Certain troopers, believing that he had really broken his leg, were sorry for it because of his jollity. They left him meat and wine enough for two days. The girls would fain have gone to help him, but not being able to, they threw him all the castrelins they had left.
The band was far away; Ulenspiegel made across the fields in his pilgrim’s robes, bought a horse, and by highways and byways he came like the wind to Bois-le-Duc.
At the news of the coming of Messires de Beauvoir and de Lamotte, the townspeople took arms to the number of eight hundred, chose captains for them, and despatched Ulenspiegel to Antwerp disguised as a coalman to ask help from the Drinking Hercules, Brederode.
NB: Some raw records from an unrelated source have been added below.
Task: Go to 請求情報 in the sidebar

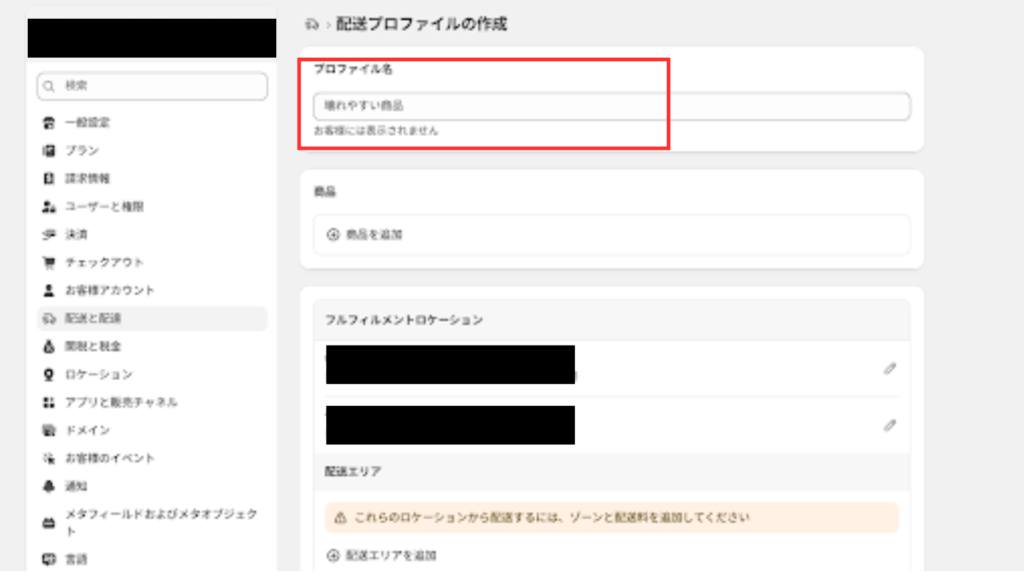Action: click(x=87, y=178)
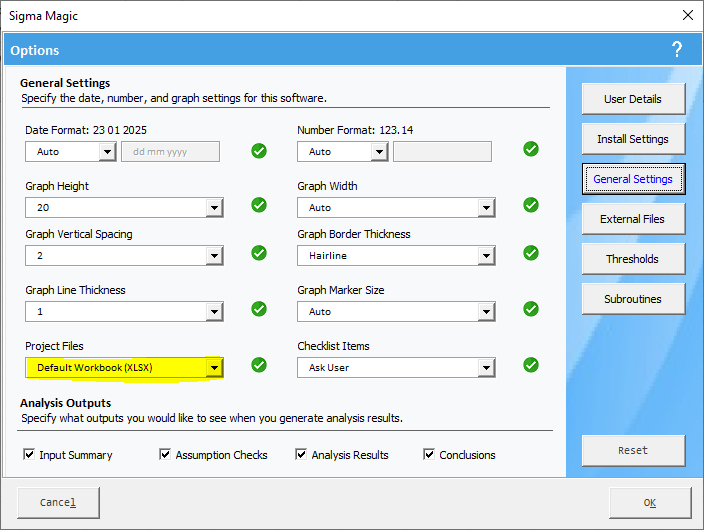Viewport: 704px width, 530px height.
Task: Click the Cancel button
Action: click(58, 503)
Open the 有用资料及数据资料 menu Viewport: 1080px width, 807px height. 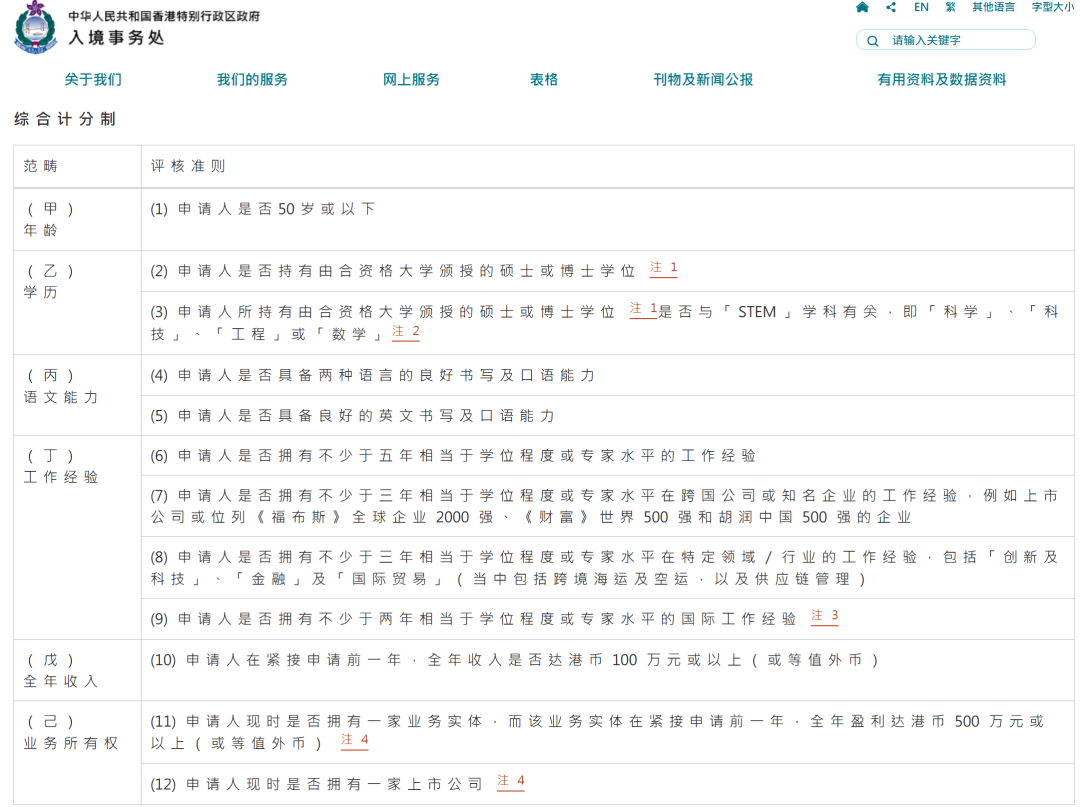[941, 80]
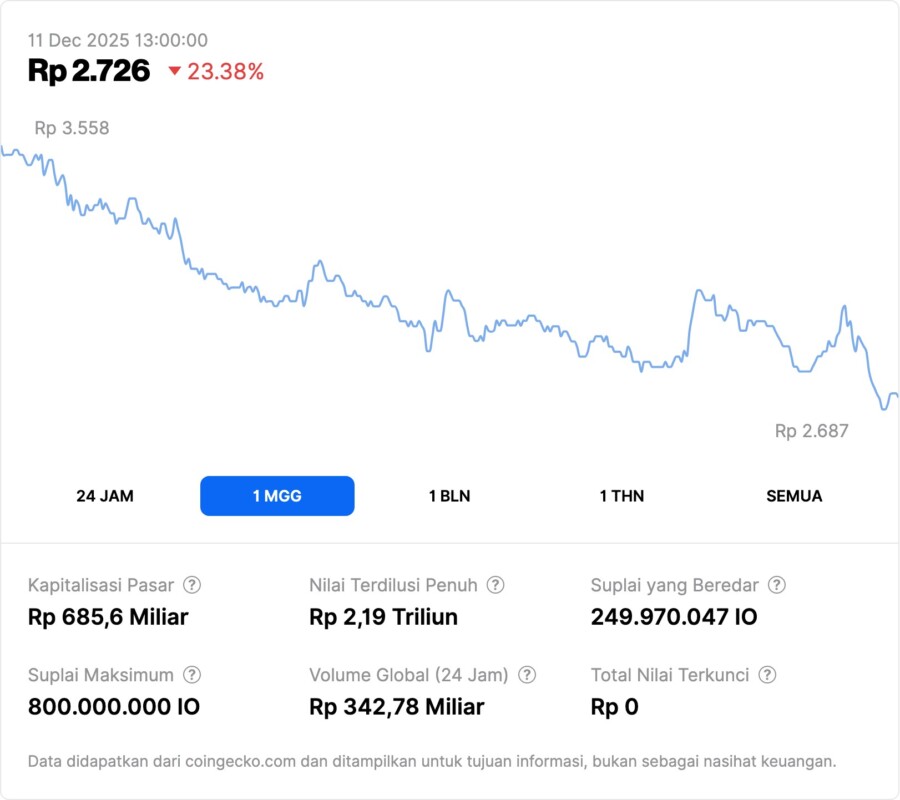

And the troopers of Messires de Lamotte and de Beauvoir could not come into Bois-le-Duc, a city armed and watchful, and ready for a stout defence.
XIX
The following month, a certain doctor, Agileus, gave Ulenspiegel two florins and letters with which he was to betake himself to Simon Praet, who would tell him what he had to do.
At Praet’s, Ulenspiegel found food and shelter. He slept well, and well liking was his face in the flower of youth; Praet, on the contrary, with a wretched and pitiful mien, seemed for ever locked in with melancholy thoughts. And Ulenspiegel was astonished to hear by night, if by any chance he awoke, the noise of hammering.
However early he might rise, Simon Praet was up before him, and more pitiful his look, sadder still his eyes, gleaming like a man’s making ready for death or for battle.
Often Praet sighed, clasping his hands for prayer, and ever seemed filled with indignation. His fingers were black and greasy, and so, too, were his arms and his shirt.